I've been evaluating several opensource message queue technologies, such as RabbitMQ, ActiveMQ, OpenAMQ, etc. My question is, what benefits are gained by using a commercial technology such as Tibco EMS, WebSphereMQ, Sonic, etc. instead of something like Active or Rabbit? PHP will be the primary language involved, although Java systems will be interacting as well.
There are great communities around projects like RabbitMQ (check out the mailing list for example). Also, if cost is an issue, obviously open source is a win there.
I'd say the benefits are few and far between. You really need to be sure that a commercial system is for you before you invest as there is likely to be no going back.
Some of these things are so esoteric, so prone to vendor lock-in, so damn heavyweight that you'll feel like you have a gorilla on your back, not just a monkey ;)
Those commercial technologies are good, but investment in them can be steep. Both yearly license costs and on-going support costs must be considered when making a decision. As far as vendor lock-in goes, in the commercial world there's only one vendor offering support for a given product. In the open source world, there's typically more than one vendor offering support. Consider ActiveMQ for example. Both Progress Software and SpringSource offer support agreements for ActiveMQ as well as some others.
Also, in the commercial world, you won't ever get to look a the source code yourself. For a product like ActiveMQ, anyone can grab the source code. This is pretty powerful because it means that you can add features, etc. and quite possibly get them added to the product.
ActiveMQ has a great community and is very widely deployed. ActiveMQ provides client APIs for many languages including C/C++, Java, .NET, Perl, PHP, Python, Ruby and more.
Bruce
I think its always best to thoroughly examine your requirements before choosing a messaging system:
- Not all the commercial vendors will support PHP for example.

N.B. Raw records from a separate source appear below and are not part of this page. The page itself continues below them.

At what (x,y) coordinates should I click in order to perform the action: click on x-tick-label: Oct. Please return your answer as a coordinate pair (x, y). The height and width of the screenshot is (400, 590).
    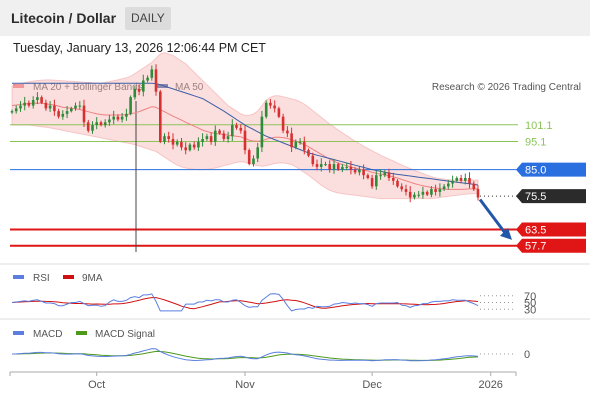
    Looking at the image, I should click on (96, 385).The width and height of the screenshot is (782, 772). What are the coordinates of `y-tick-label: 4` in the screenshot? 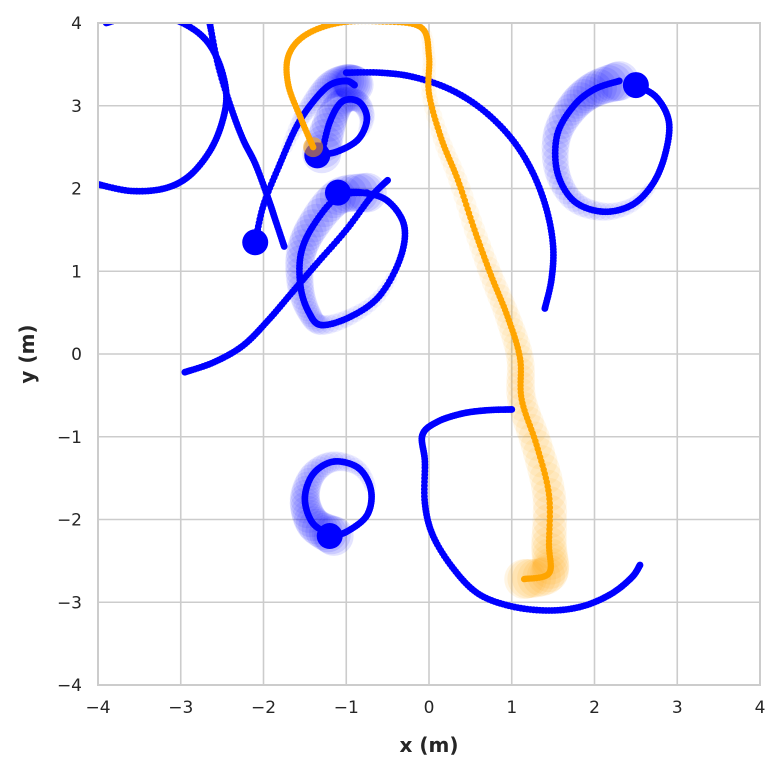 It's located at (76, 24).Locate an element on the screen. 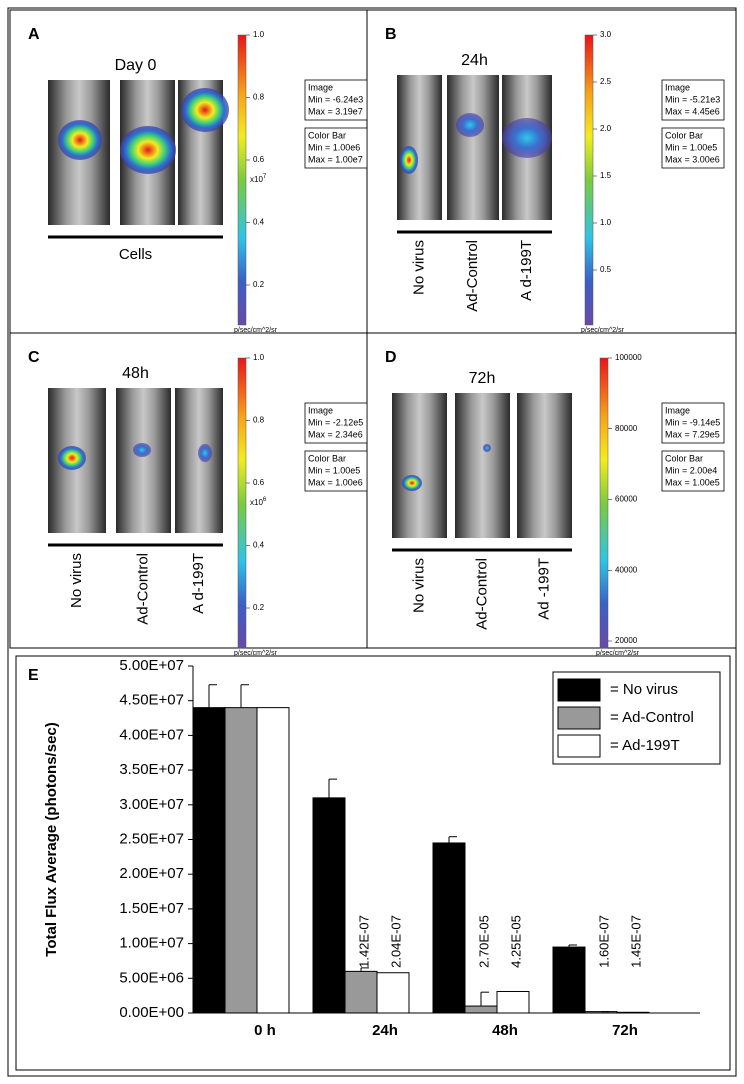 This screenshot has width=744, height=1084. y-tick-label: 5.00E+06 is located at coordinates (152, 978).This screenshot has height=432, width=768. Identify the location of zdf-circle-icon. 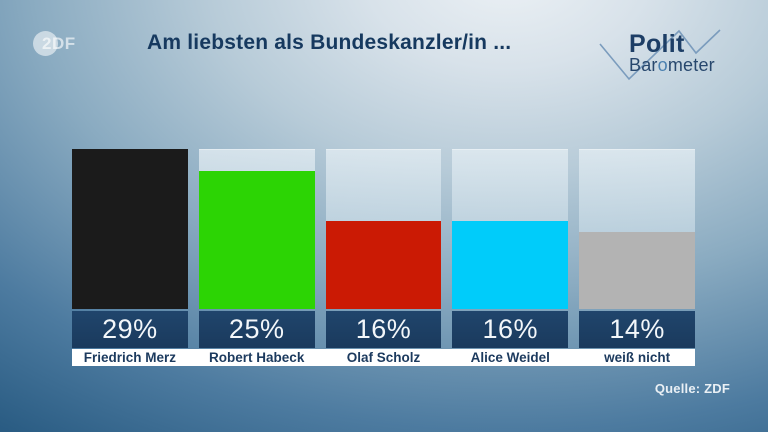
(46, 44). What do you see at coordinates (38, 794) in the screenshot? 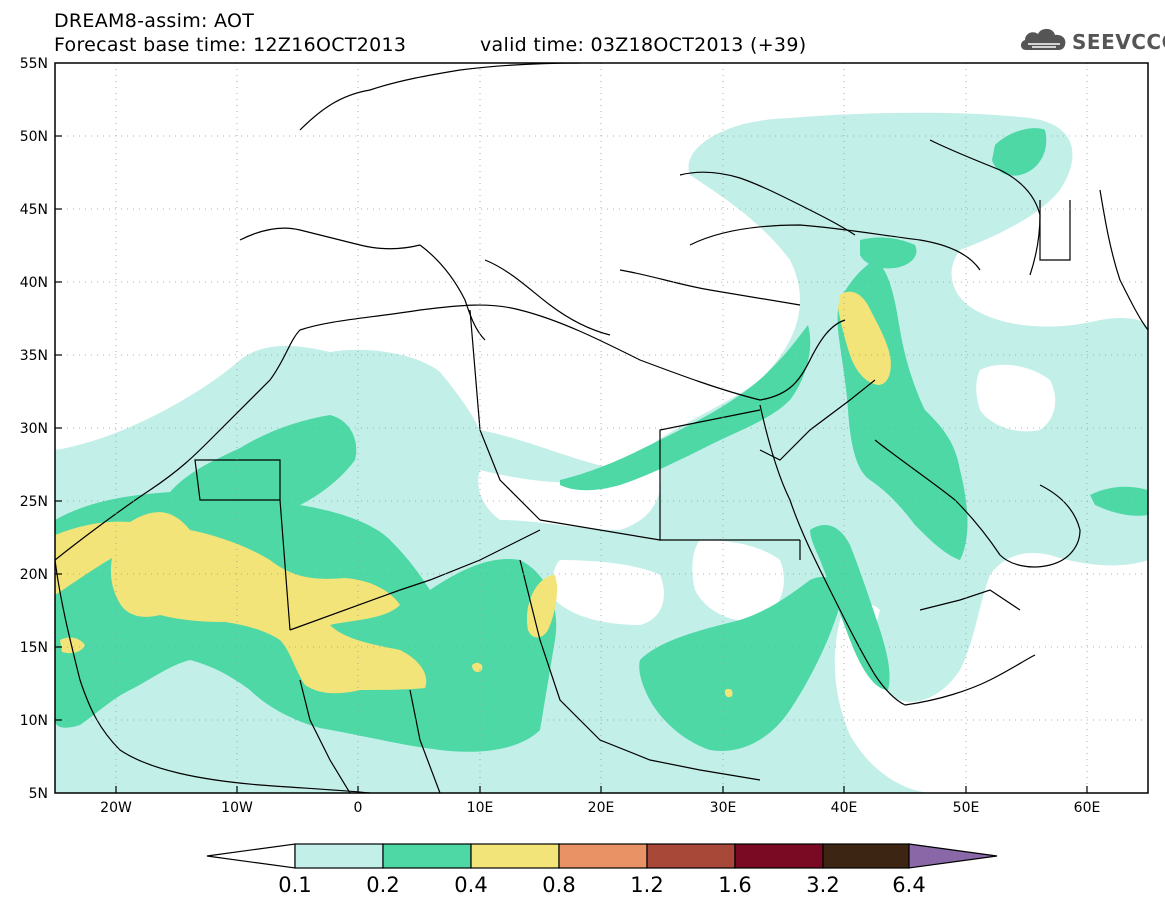
I see `lat-label-5n: 5N` at bounding box center [38, 794].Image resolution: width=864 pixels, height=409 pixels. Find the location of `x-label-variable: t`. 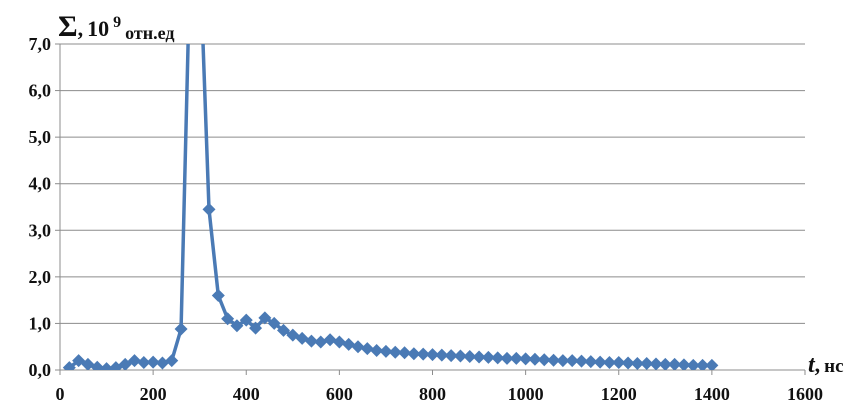

x-label-variable: t is located at coordinates (812, 365).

ActiveMQ and RabbitMQ will.
- Not all the messaging systems can support very large Queue sizes - though ActiveMQ does
- Not all the messaging systems survive a hard broker stop without loosing messages ActiveMQ will - without you having to use transactions.
And if you going to use open source - always look at the community - ActiveMQ is the most active community of any open source message vendor - and its also Apache - which means diversity and no reliance on any single developer or vendor for delivery.
The biggest difference I have found is operational support and management. The commercial vendors usually provide better tools for ops/support staff to resubmit, edit messages etc.
This is often a weakness of open source offerings, which if rectified, should cause some serious lack of sleep for commercial vendors.